One of the reasons I don't do more reviews is that I can't seem to get the books and read them in enough time to be of any real use. But sometimes a book is worth highlighting even if it's a couple years old. Such is the case with Blake Bell's Fire and Water: Bill Everett, The Sub-Mariner, and the Birth of Marvel Comics.
It should come as no surprise that it's mostly a biography of Everett with some related info on the early days of what would later become known as Marvel Comics. I've had it sitting on my bookshelf for a little while now; it's large and inconvenient enough that I can't really carry it around to read on my lunch hour at work or anything. But it's a surprisingly fast read. I have to admit that I haven't studied Everett's work in great detail, nor much about the man himself, outside of his creation of the Sub-Mariner and his return to that character towards the end of his life. Consequently, much of this book was welcome information, from mundane issues about his childhood to a deeper look at his overall career in comics to some of the problems he fought to overcome. Much of the information comes from rare source material, many personal papers and notebooks as well as interviews with various family members, so it's good to see it all sorted through and recorded before it might get lost or destroyed.
The book looks like a coffee table style book and, to that end, it includes a lot of Everett artwork. Some original production art, some published material, many sketches and prelims.
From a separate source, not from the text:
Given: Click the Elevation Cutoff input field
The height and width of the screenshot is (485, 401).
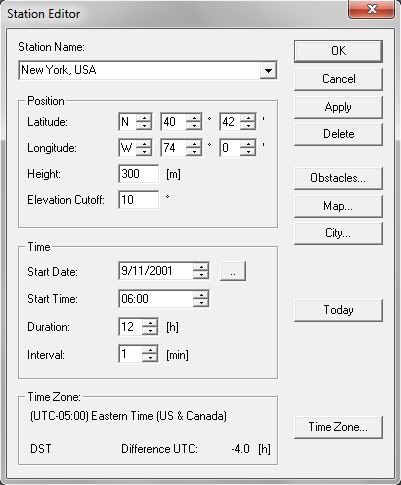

All of it looks fantastic. Worth browsing through just to see some of the detail he included on his pieces. The early pieces he did for NBC Radio are incredible, especially when you consider he was still in his teens when he did them!
There are two things I would've liked to have seen added to the book, though. First, I would have appreciated having notations in the text on where certain art pieces might be found. Some pieces are more-or-less where the explanatory text is, but many pieces are placed between chapters and there's an extra long art section in the back. Just a simple "see page 42" would have helped more than a few times where I was hoping to see what the text was referring to.
Second, I would have liked to have seen his dealings with alcoholism more evenly paced throughout the book. That he had lifelong problems with substance abuse beginning when he was 12 is mentioned early on, but then mostly dropped until his late 40s/early 50s. Granted, you don't want to focus his whole biography towards that one element of his life, especially since it's a negative one, but if it WAS a constant issue, as the book asserts, then I should think it would be more of a running theme. How did he deal with it while he was enlisted, for example? Were his various job losses due, in part, to alcoholism or was he just being stubborn as part of a basic personality make-up? There's a clear acknowledgement of the issue, but it's largely not referenced AS an issue except almost in retrospect.
That said, though, it is a beautiful book and has a lot of great information about Everett that I am glad to have learned. Worth keeping an eye out for this, if you can still find it!